認定NPO法人抱樸は、2026年度の「抱樸見学デイ」を開催する。初回は2026年6月26日、テーマを「《出会い》編」とし、ホームレス自立支援センター、ほうぼく第1作業所、巡回相談などの現場を通じて、伴走型支援がどのように始まり、就労や仲間との支え合い、日常生活の再建につながっていくのかを紹介する。参加定員は5人で、申込締切は6月19日。参加費は、ほうぼくサポーターと学生が2,000円、一般が5,000円とされている。
当日の予定では、午後1時にホームレス自立支援センターに集合し、概要説明と自己紹介の後、第1作業所へ移動して見学・交流を行う。その後、センターに戻り、巡回相談などの現場担当者から話を聞き、午後4時から振り返りと感想共有を行う。希望者は、午後4時30分以降に「希望のまち」を外観見学し、小倉駅で解散するオプションも利用できる。また、当日は午前中の仕分け・清掃、夜の炊き出し・パトロールのボランティアにも参加できる。
抱樸は、相談事業、困窮者・ホームレス支援、子ども・家族支援、居住支援、就労支援、障害福祉支援、高齢福祉支援、更生支援、地域共生社会創造など、生活困窮や社会的孤立に関わる幅広い活動を行っている。ホームページ上でも、同法人は福岡県の指定を受けた居住支援法人であることを明示しており、住まいの確保に困難を抱える人への支援も担っている。
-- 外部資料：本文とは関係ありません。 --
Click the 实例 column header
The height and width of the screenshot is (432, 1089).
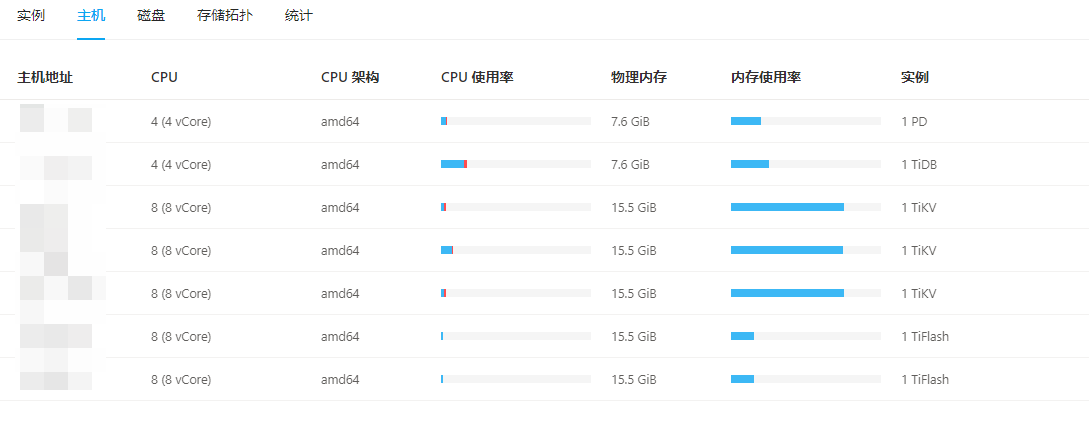pyautogui.click(x=915, y=77)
この見学デイの意義は、困窮者支援を制度名や統計だけで理解するのではなく、現場で人と出会い、関係をつくり、生活を立て直していく過程を学べる点にある。ホームレス状態や生活困窮は、単に収入が少ないという問題にとどまらず、住まい、就労、家族関係、障害、病気、孤立、刑余者支援など複数の課題が重なって生じることが少なくない。支援の現場を見ることは、「自立」を本人の努力だけに求めるのではなく、社会関係や制度との接点をどう回復するかという視点を持つ機会となる。
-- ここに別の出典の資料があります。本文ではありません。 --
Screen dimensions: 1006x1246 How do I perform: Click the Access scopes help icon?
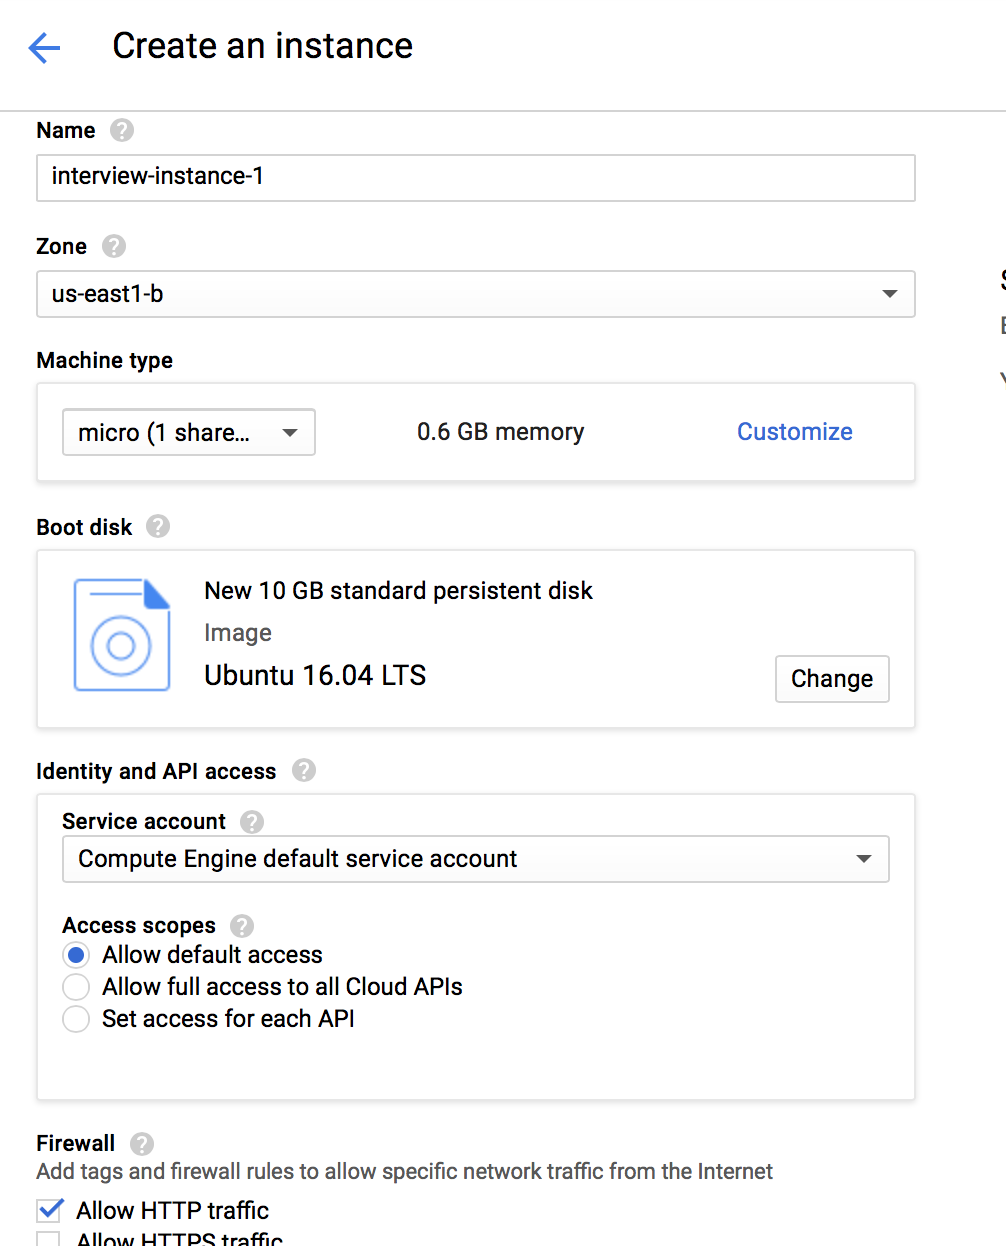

人権の観点から見ると、住まいを失うことや地域から孤立することは、生活の安全、健康、就労、家族関係、社会参加に大きな影響を及ぼす。伴走型支援は、困っている人に一方的にサービスを提供するだけでなく、本人の状況や意思を確認しながら、相談、居住、就労、仲間づくりを継続的につなぐ実践である。見学デイは、福祉関係者、行政職員、学生、地域活動に関心のある市民にとって、生活困窮者支援を「特別な人の問題」ではなく、地域社会全体の包摂の課題として捉え直す入口となる。
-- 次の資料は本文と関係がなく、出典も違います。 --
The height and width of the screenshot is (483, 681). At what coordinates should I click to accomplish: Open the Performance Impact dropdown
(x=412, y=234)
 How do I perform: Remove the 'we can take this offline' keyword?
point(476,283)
2026年度の見学デイは、6月26日のほか、8月27日、12月22日、2027年2月19日にも予定されており、2回目以降もテーマを設定したプログラムが企画される。単発の見学にとどまらず、ボランティア参加や継続的な支援につながる点も特徴である。困窮者支援の現場を開くことは、支援活動への理解者を増やすだけでなく、地域の中で「誰もが孤立しない仕組み」を考える人材を育てる取組でもある。